SELECTED PASSAGE –
(begin)

By performing equivalent transformation on the equation (9), equation (10) is obtained:

$\begin{array}{cc}{H}_{\mathrm{CM}}=\frac{1}{2}\left(H_{211}+H_{212}\right)=-k_3{I}_{51}-k_4{I}_{52}+k_1{I}_1^{\prime }+\frac{1}{2}\left(k_{21}+k_{22}\right)\Delta I_1{H}_{\mathrm{DM}}=\frac{1}{2}\left(H_{211}-H_{212}\right)=\frac{1}{2}\left(k_{21}-k_{22}\right)\Delta I_1.& \left(10\right)\end{array}$

Then, the equation (4) can also be obtained:

$\begin{array}{cc}{H}_{211}=H_{\mathrm{CM}}+H_{\mathrm{DM}};H_{212}=H_{\mathrm{CM}}-H_{\mathrm{DM}}.& \left(4\right)\end{array}$

It can be seen from the equation (10) that the magnetic fields generated by I′₁, I₅₁, and I₅₂ at the positions of the first magnetic sensing unit 211 and the second magnetic sensing unit 212 are in opposite directions, offset and reduce each other, and only generate a common mode magnetic field H_CM without generating a differential mode magnetic field H_DM, which mainly plays the role of adjusting and increasing the current input range of the current detection device with a stepped copper bar. Similarly, it can be seen by combining the equation (10) and the equation (4) that the magnetic fields at the positions of the first magnetic sensing unit 211 and the second magnetic sensing unit 212 are proportional to the current to be measured I_in, and the current to be measured can be detected by measuring the differential mode magnetic field H_DM.

The magnetoresistive bridge arm in the current detection device with a stepped copper bar shown in FIG. 8 may adopt a differential half-bridge structure as shown in FIG. 7, wherein the current shunting copper bar 51 and the current shunting copper bar 52 only offset and reduce the common mode magnetic field without generating a differential mode magnetic field. Then, the output signal Vout of the differential half-bridge structure will change accordingly with the current to be measured, forming a differential voltage signal.

Optionally, the magnetic induction module 2 also includes a magnetic field feedback coil 22 integrated inside the magnetic sensing unit 2 and a closed-loop signal conditioning circuit using a PCB board-level discrete component circuit. The output of the magnetic induction module 2 forms an output signal of the current detection device with a stepped copper bar.

In this embodiment, a first current shunting copper bar and a stepped copper bar are connected in parallel, and then is further connected in series with a second current shunting copper bar to form a to-be-measured current input module, the stepped copper bar forms a differential mode magnetic field, and the common mode magnetic field formed by the first current shunting copper bar and the second current shunting copper bar offsets and reduces the common mode magnetic field of the stepped copper bar, thereby expanding the measurement current range. The current detection device with a stepped copper bar has the characteristics of adjustable common mode magnetic field working points, applicability to a variety of magnetic sensing units, adjustable sensitivity, input and output electrical isolation, strong anti-common mode interference capability, capability of measuring DC and AC currents, and capability of measuring large currents.

(end)

SOURCE EXCERPT –
(begin)

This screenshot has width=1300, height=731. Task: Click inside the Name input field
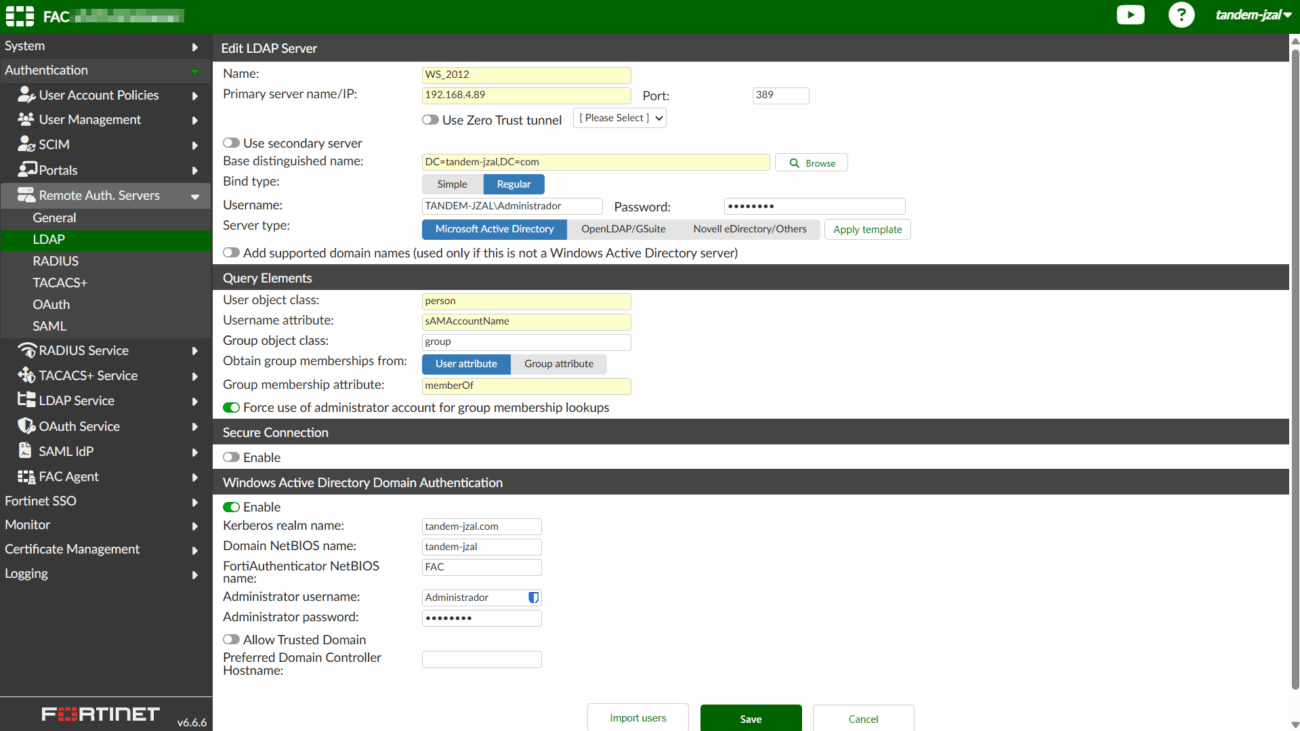[x=526, y=74]
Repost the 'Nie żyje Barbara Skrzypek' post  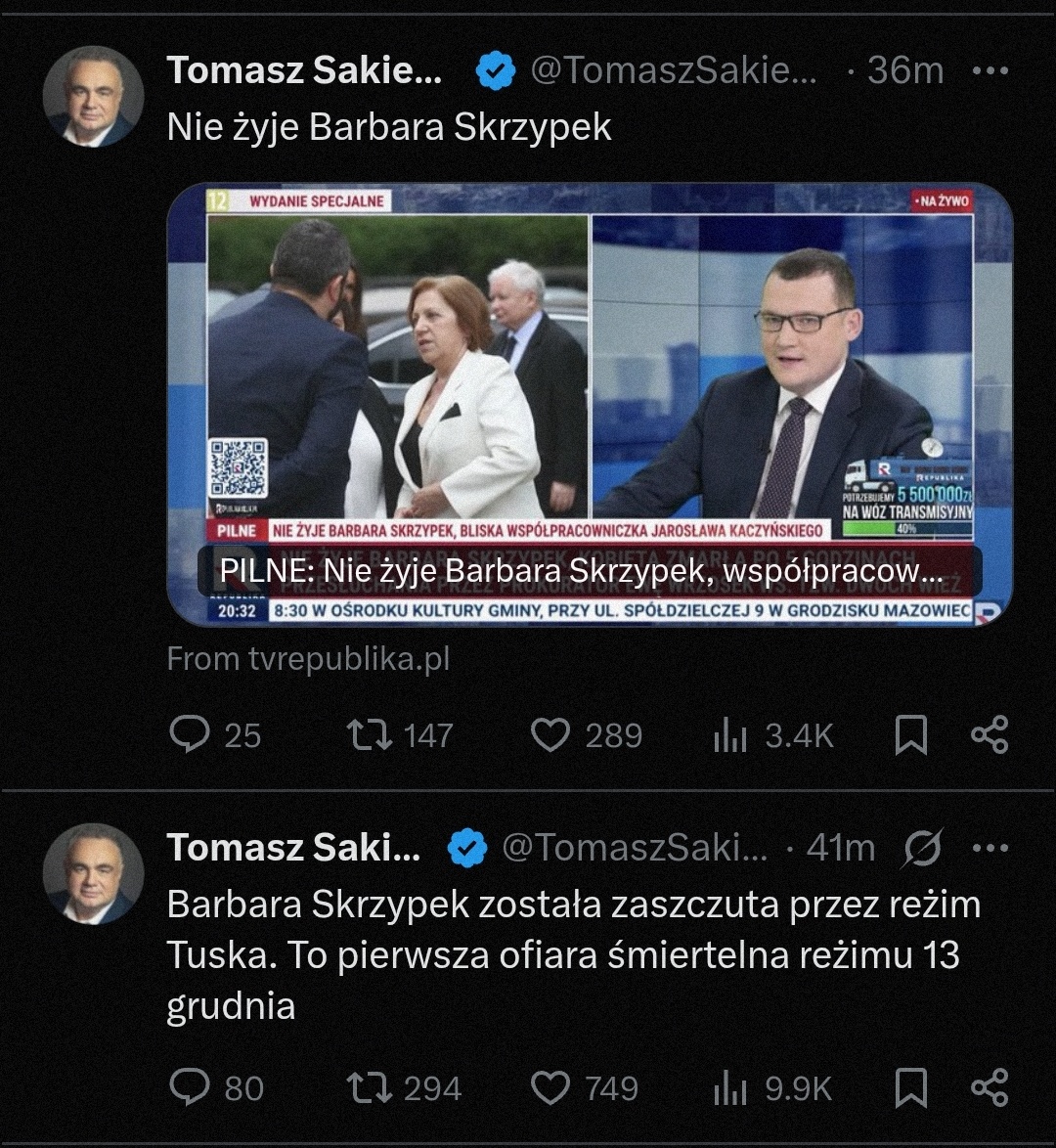pos(373,735)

(end)

INSTRUCTION 1 –
Using the current detection passage, say whether each statement agrees with it. Answer yes or no for each, and quote the words that decide it.
(a) The magnetic field feedback coil 22 is integrated inside the magnetic sensing unit 2.
(b) The device can measure only DC currents.
(c) The first current shunting copper bar is connected in series with the stepped copper bar.
INSTRUCTION 2 – Translate this sentence from the current detection passage into Spanish: "The output of the magnetic induction module 2 forms an output signal of the current detection device with a stepped copper bar."
INSTRUCTION 3 – Write the next few sentences of the current detection passage, starting after its final sentence.
The data have no role in this work.

RIGHT ANSWER 1 –
(a) Yes: "a magnetic field feedback coil 22 integrated inside the magnetic sensing unit 2"
(b) No: "capability of measuring DC and AC currents"
(c) No: "a first current shunting copper bar and a stepped copper bar are connected in parallel"

RIGHT ANSWER 2 – La salida del módulo de inducción magnética 2 forma una señal de salida del dispositivo de detección de corriente con una barra de cobre escalonada.

RIGHT ANSWER 3 –
The following embodiments also provide a case where the current detection device with a stepped copper bar includes one current shunting copper bar. It should be noted that the same contents as those in the above-mentioned embodiments including one or two current shunting copper bars will not be described in detail. Furthermore, optionally, the current detection device with a stepped copper bar includes one current shunting copper bar, which may be placed below the stepped copper bar, and the current direction in the current shunting copper bar is perpendicular to the paper surface and outward. Referring to FIG. 10, which is a schematic diagram of still another current detection device with a stepped copper bar according to an embodiment of the present invention. As shown in FIG. 10, the current detection device includes one current shunting copper bar 52, which is located below the stepped copper bar 1, the current shunting copper bar 52 is directly connected in series with the stepped copper bar 1, and the current direction of the stepped copper bar 1 is perpendicular to the paper surface and inward. The specific analysis process is as follows.

Let the current flowing through the current shunting copper bar 52 be I₅₂, then equation (11) is obtained:

$\begin{array}{cc}{I}_{\mathrm{in}}=I_1=I_{52}.& \left(11\right)\end{array}$

Taking the rightward X direction as the positive direction of the magnetic field, assuming that the first magnetic sensing unit 211 and the second magnetic sensing unit 212 are located in the uniform magnetic field area of the current shunting copper bar 52, and equation (12) is obtained according to the Biot-Savart Law that a current-carrying wire generates a magnetic field:

$\begin{array}{cc}{H}_{211}=k_1{I}_1^{\prime }+k_{21}\Delta I_1-k_4{I}_{52};H_{212}=k_1{I}_1^{\prime }+k_{22}\Delta I_1-k_4{I}_{52}.& \left(12\right)\end{array}$

By performing equivalent transformation on the equation (12), equation (13) is obtained:

$\begin{array}{cc}{H}_{\mathrm{CM}}=\frac{1}{2}\left(H_{211}+H_{212}\right)=-k_4{I}_{52}+k_1{I}_1^{\prime }+\frac{1}{2}\left(k_{21}+k_{22}\right)\Delta I_1{H}_{\mathrm{DM}}=\frac{1}{2}\left(H_{211}-H_{212}\right)=\frac{1}{2}\left(k_{21}-k_{22}\right)\Delta I_1.& \left(13\right)\end{array}$

Then, the equation (4) can also be obtained:

$\begin{array}{cc}{H}_{211}=H_{\mathrm{CM}}+H_{\mathrm{DM}};H_{212}=H_{\mathrm{CM}}-H_{\mathrm{DM}}.& \left(4\right)\end{array}$

It can be seen that the magnetic fields generated by I′₁ and I₅₂ at the positions of the first magnetic sensing unit 211 and the second magnetic sensing unit 212 are in opposite directions, offset and reduce each other, and only generate a common mode magnetic field H_CM without generating a differential mode magnetic field H_DM, which mainly plays the role of adjusting and increasing the current input range of the current detection device with a stepped copper bar. Similarly, it can be seen by combining the equation (13) and the equation (4) that the magnetic fields at the positions of the first magnetic sensing unit 211 and the second magnetic sensing unit 212 are proportional to the current to be measured I_in, and the current to be measured can be detected by measuring the differential mode magnetic field H_DM.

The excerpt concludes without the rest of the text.